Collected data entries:
....

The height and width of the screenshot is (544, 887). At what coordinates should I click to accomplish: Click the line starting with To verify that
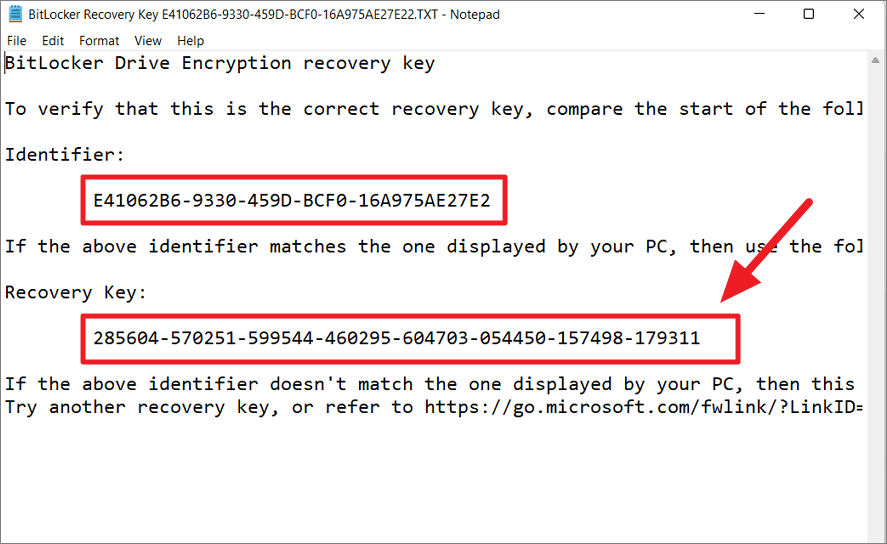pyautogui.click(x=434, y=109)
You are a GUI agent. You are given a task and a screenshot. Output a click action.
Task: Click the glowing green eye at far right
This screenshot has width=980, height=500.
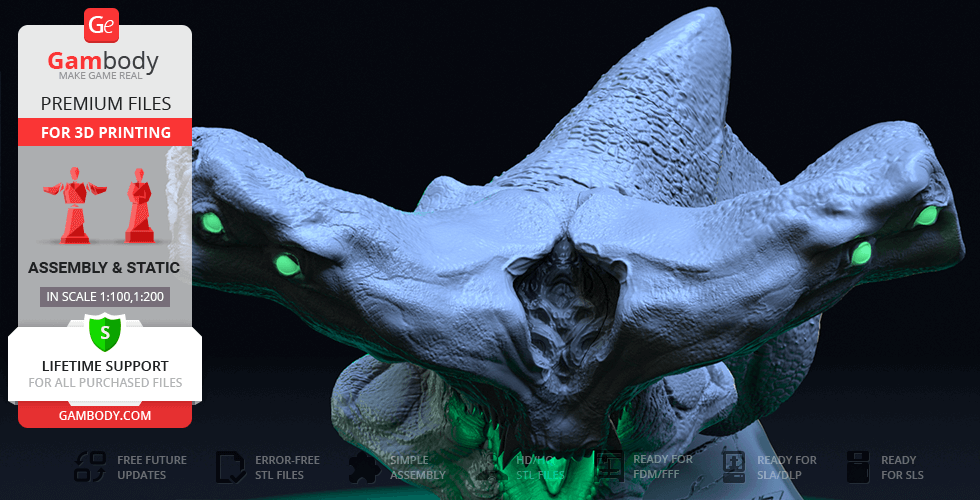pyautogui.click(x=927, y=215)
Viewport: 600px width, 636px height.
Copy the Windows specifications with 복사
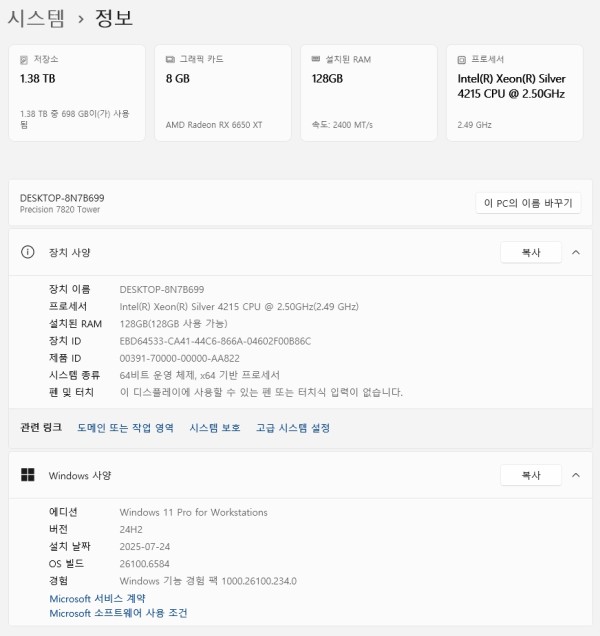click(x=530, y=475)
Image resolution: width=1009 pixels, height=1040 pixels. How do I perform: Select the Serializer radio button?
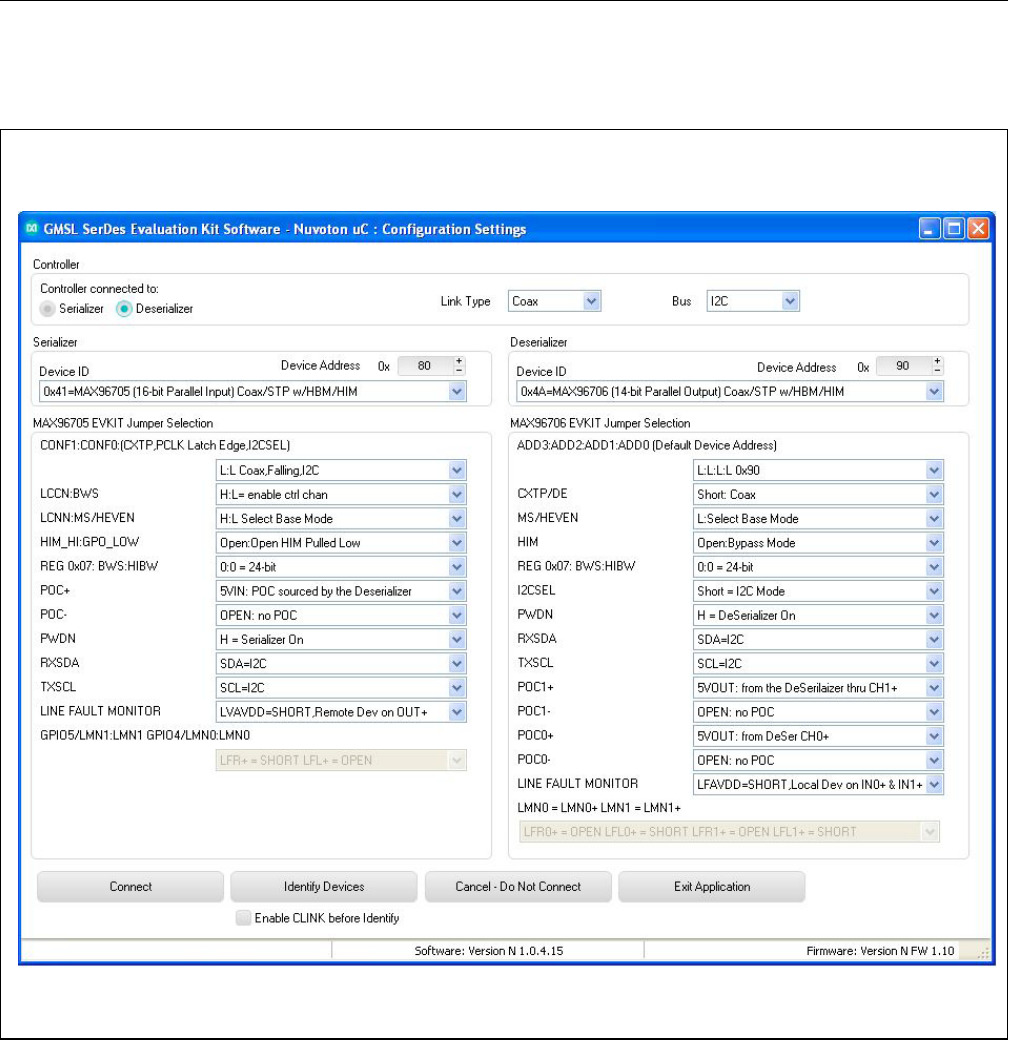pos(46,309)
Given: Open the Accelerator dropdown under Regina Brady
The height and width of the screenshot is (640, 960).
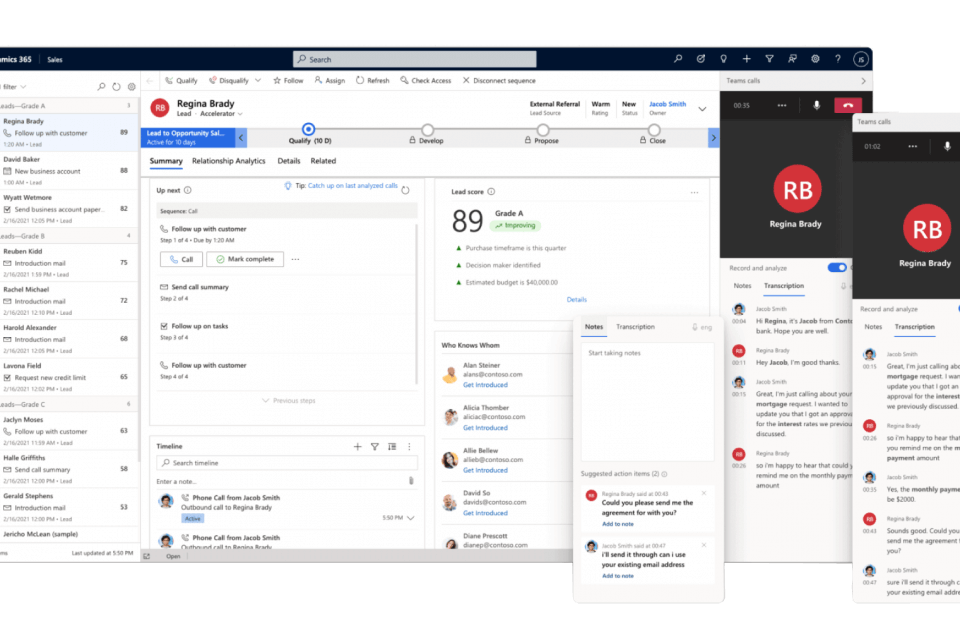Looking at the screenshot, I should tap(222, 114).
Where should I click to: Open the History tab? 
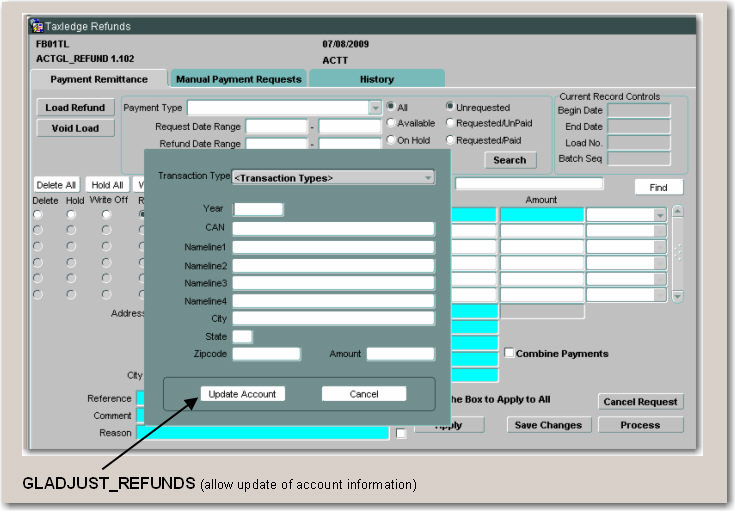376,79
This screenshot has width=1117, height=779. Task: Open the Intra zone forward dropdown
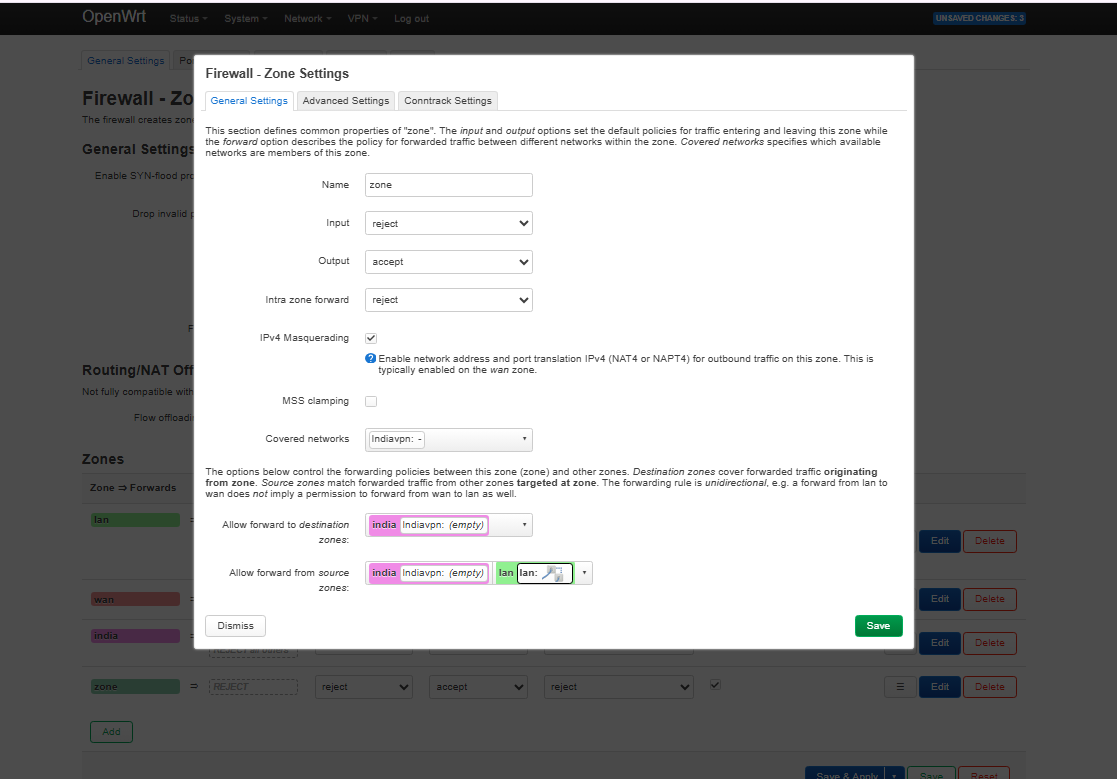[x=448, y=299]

....

*Task to carry out*
A word-for-word repeat is expected of the lines from the one with "This screenshot has width=1117, height=779." to the end of the data, both included; pictures are not part of it.

*Solution to this task*
This screenshot has width=1117, height=779. Task: Open the Intra zone forward dropdown
[x=448, y=299]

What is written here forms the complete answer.